There's no getting around it: Despite the increase in electronic health record adoption, many hospitals are not happy with their systems, according to a new report from Premier, Inc.
The report, Healthcare Trends from the C-suite, surveyed 127 healthcare leaders representing 112 hospitals across the country. It found that spending on clinical health IT is predicted to reach $26.1 billion a year by 2017, encompassing between 25 percent and 35 percent of a hospital's capital budget.
Nearly half of the respondents said they plan to make their largest capital investment in the next year in health IT, including EHRs. This category was the most often cited for the second consecutive year.
However, this increase in investment does not mean that hospitals are happy with their EHR systems. More than 40 percent of respondents were either dissatisfied with or indifferent about their current systems. Executives from small and rural hospitals cited their unhappiness most often.

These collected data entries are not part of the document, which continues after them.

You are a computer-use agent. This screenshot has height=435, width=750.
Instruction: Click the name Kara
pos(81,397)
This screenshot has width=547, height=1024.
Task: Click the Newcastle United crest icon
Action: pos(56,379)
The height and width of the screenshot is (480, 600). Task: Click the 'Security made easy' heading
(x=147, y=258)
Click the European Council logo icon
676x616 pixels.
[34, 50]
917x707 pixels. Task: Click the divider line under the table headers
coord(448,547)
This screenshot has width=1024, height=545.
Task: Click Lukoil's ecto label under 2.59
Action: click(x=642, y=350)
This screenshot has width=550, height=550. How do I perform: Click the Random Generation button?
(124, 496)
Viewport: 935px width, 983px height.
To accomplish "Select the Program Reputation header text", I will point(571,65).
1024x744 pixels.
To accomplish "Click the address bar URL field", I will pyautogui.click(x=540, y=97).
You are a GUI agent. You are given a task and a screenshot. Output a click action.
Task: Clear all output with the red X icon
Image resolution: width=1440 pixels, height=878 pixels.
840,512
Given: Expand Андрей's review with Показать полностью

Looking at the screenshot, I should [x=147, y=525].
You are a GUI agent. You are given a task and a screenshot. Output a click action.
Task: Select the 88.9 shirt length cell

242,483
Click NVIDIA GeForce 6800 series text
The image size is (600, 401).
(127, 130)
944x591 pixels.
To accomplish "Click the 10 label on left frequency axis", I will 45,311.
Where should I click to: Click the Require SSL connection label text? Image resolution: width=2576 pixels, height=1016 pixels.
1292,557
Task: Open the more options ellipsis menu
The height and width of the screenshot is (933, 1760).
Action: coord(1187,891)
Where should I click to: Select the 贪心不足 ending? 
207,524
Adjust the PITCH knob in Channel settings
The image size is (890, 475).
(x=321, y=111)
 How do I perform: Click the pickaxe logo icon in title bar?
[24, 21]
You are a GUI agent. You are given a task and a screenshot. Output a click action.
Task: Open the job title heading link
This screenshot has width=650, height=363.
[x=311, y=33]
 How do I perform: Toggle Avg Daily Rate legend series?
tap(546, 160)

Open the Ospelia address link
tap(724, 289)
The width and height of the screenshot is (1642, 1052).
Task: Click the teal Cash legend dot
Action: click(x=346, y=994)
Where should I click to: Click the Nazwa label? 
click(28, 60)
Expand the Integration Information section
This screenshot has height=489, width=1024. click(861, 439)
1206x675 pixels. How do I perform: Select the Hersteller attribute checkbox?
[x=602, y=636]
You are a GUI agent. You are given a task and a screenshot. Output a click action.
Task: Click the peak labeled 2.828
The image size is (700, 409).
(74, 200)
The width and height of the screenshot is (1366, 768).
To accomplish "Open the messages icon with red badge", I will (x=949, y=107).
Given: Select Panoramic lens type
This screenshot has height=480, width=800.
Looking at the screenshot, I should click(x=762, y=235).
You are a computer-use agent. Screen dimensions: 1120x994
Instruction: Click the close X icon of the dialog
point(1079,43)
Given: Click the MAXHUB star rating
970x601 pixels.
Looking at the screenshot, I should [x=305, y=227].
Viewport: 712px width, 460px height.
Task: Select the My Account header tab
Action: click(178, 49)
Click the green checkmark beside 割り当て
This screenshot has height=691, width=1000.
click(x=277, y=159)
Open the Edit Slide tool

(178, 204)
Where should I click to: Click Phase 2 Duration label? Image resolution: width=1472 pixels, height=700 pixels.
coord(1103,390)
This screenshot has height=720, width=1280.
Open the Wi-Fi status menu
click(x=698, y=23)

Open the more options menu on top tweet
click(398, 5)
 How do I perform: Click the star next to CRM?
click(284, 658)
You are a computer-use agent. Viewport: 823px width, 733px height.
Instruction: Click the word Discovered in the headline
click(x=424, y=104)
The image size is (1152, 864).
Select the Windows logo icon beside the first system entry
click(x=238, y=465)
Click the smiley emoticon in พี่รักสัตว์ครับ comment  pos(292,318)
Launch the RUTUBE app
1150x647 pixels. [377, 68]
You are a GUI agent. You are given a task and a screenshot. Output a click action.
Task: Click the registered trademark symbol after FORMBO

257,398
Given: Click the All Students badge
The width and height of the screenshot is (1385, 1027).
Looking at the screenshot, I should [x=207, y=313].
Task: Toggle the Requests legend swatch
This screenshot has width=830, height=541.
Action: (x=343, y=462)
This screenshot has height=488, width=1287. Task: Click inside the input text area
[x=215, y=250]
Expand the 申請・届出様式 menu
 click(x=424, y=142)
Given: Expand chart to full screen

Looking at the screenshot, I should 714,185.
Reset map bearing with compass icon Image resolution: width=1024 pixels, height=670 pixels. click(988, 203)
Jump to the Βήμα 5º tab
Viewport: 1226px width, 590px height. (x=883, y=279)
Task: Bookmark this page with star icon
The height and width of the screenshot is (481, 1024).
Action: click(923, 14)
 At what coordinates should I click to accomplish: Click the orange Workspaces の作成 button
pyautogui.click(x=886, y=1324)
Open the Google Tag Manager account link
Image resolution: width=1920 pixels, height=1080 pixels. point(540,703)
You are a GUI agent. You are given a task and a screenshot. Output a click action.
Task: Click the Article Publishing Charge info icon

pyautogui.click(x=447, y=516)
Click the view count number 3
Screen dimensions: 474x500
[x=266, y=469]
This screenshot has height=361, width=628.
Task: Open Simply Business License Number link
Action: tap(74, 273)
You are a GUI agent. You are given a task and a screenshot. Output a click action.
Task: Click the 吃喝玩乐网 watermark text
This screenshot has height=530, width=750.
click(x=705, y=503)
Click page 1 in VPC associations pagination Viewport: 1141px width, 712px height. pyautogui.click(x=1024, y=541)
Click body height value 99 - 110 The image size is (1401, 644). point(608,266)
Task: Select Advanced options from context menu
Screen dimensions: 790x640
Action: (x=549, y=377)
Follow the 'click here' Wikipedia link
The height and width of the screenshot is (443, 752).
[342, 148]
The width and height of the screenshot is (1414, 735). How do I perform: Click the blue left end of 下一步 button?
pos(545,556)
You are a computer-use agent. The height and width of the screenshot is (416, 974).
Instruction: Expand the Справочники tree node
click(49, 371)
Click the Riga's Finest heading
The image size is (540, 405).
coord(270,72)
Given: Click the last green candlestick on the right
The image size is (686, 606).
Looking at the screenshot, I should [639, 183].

Hospitals are under increased pressure to meet Meaningful Use requirements and related additional burdens pertaining to their EHRs. There have been many accounts of physicians being unhappy with EHR systems; it is not surprising, then, that so many hospitals also are not wild about them.
"What we are hearing increasingly from healthcare leaders is dissatisfaction with their existing EHR systems, often citing cost and difficulty of use," Michael Alkire, chief operating officer of Premier, said in an announcement. "Providers need a solution that integrates clinical, financial and operational data across their hospitals and health systems; the majority of EHR systems cannot do that."
The report also found that healthcare legislation/mandates was the second biggest driver of health care costs, eclipsed only by labor costs.